- TASK REQUIREMENTS -
**A)** Answer these questions from the article on deprescribing:
(i) How old is Maud?
(ii) How many antihypertensive medicines is she on?
(iii) Whom does the writer phone back at the surgery?
**B)** Decide whether each statement agrees with the article on deprescribing. Answer yes or no and quote the words that decide it.
(i) Maud has had a cardiovascular problem in the past.
(ii) The care home staff want permission to give Maud her medications covertly.
(iii) The decision is to stop all of Maud's antihypertensive drugs.

EXTRACT TO READ: Begin

It’s a Monday lunchtime and I’m doing a ward round at a local care home when they ask me to see a new resident. Maud is 93 years old and has advanced dementia. She doesn’t talk and is bedbound, surviving mainly on oral nutritional supplements and the occasional bowl of soup. Her family were doing a sterling job of caring for her at home, but it all got too much for them.
As well as dementia, Maud has diabetes, hypertension and high cholesterol, though she has never had a cardiovascular problem that we know of. She is on three oral hypoglycaemic medicines, four antihypertensives and a statin, as well as aspirin and a proton-pump inhibitor. The care home staff are already finding it difficult to give her these medications, as they upset her, and would like permission to administer them covertly.
This is an all too common situation. In the days of evidence-based medicine, we were supposed to follow guidelines as much as possible. But guidelines are generally written with a single condition in mind and can cope poorly with a frail multimorbid patient.
For many years, I have used my judgment to think about stopping some medicines for patients like Maud, remembering that the National Institute for Health and Care Excellence (Nice) writes “guidelines not tramlines”. I try to consider what I would want to happen if this was my relative, or indeed me in the years to come.
Deprescribing is not easy, because it forces clinicians, patients and their families to confront the limits of what medicine can achieve, and raises mortality issues. In previous years, we’ve got much better at applying the principles of palliative care, long-established in the management of cancer, to other conditions such as dementia, heart failure and chronic obstructive pulmonary disease (COPD). Deprescribing is a part of this.
Maud’s life-expectancy is unlikely to be long – she would likely be on the palliative care register at her GP practice. It also appears that harm is being done by the fact that she is distressed at taking medicines. So is it really appropriate for her to be using a statin for primary prevention? We know that with these drugs we would have to treat over 100 patients for over three years to prevent one death.
There seems to be no indication for her aspirin prescription either, and this isn’t an uncommon situation. Aspirin for primary prevention of cardiovascular disease has gone in and out of fashion so many times in the last couple of decades that there are a number of patients who were started on it when their hypertension was diagnosed and have never stopped. If we stop the aspirin, she probably won’t need the proton-pump inhibitor.
What is her average blood glucose level over the last few months? There seems to be little point in striving for tight diabetes control. Nice would back this up, with their focus on personalised targets. They say that we should consider relaxing the target for patients who are unlikely to benefit from tight control due to a reduced life expectancy.
When we look at the number of deaths due to hypertension, we would need to treat over 100 people for many years to prevent one death. Is this really appropriate for Maud?
Back at the surgery, I phone Maud’s daughter and we have a long conversation. It was a very difficult decision for them to move her into a care home, and they fully understand the palliative nature of her dementia.
They appreciate me taking the time to ring and we decide to start by stopping her aspirin, statin, proton-pump inhibitor and one of her antihypertensive drugs. I will review things at the next ward round and we will try to keep her comfortable, rather than striving for meaningless targets.
This feels like proper general practice – weighing up the risks and benefits for an individual patient rather than blindly following guidelines. It is an area where there is huge scope for pharmacist involvement. Hopefully in years to come we will see a more sensible approach to the management of frail multimorbid patients, and when we all get there ourselves there won’t be quite such a burden of pills for us to take.

EXTRACT TO READ: End
EXERCISE DATA: Begin

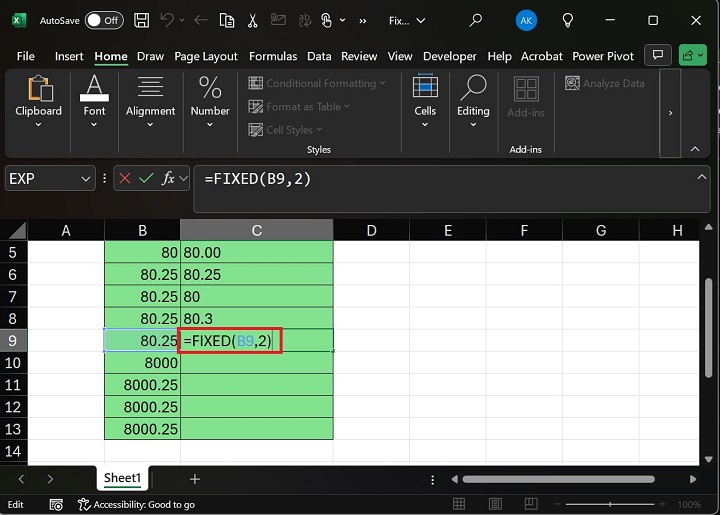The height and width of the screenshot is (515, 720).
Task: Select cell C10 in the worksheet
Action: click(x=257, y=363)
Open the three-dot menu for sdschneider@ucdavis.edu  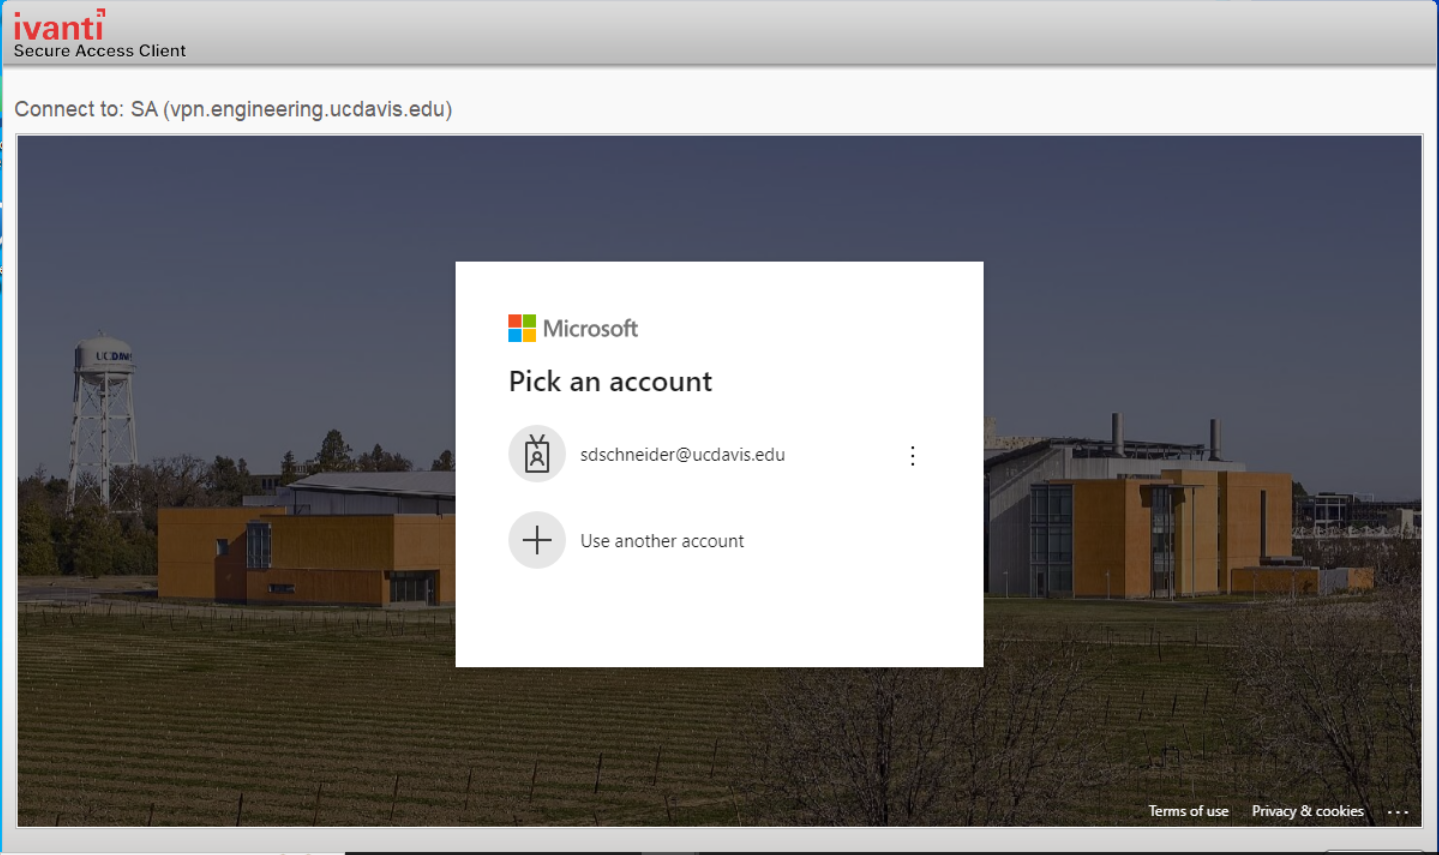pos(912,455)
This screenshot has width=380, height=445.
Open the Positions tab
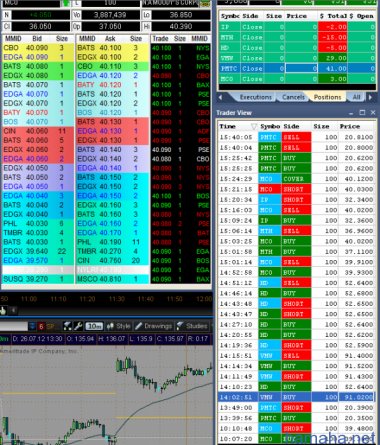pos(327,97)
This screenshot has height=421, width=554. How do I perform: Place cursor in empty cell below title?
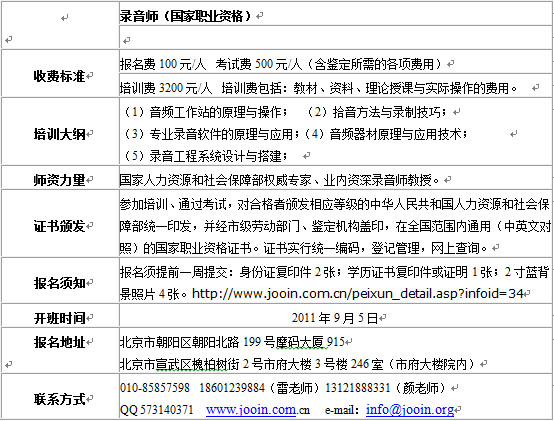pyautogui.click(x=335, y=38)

EXERCISE DATA: End
EXERCISE DATA: Begin

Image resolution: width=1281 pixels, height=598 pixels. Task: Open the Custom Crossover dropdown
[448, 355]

EXERCISE DATA: End

- RESULTS OF THE EXERCISE -
**A)**
(i) 93 years old
(ii) Four
(iii) Maud's daughter

**B)**
(i) No: "she has never had a cardiovascular problem that we know of"
(ii) Yes: "would like permission to administer them covertly"
(iii) No: "stopping her aspirin, statin, proton-pump inhibitor and one of her antihypertensive drugs"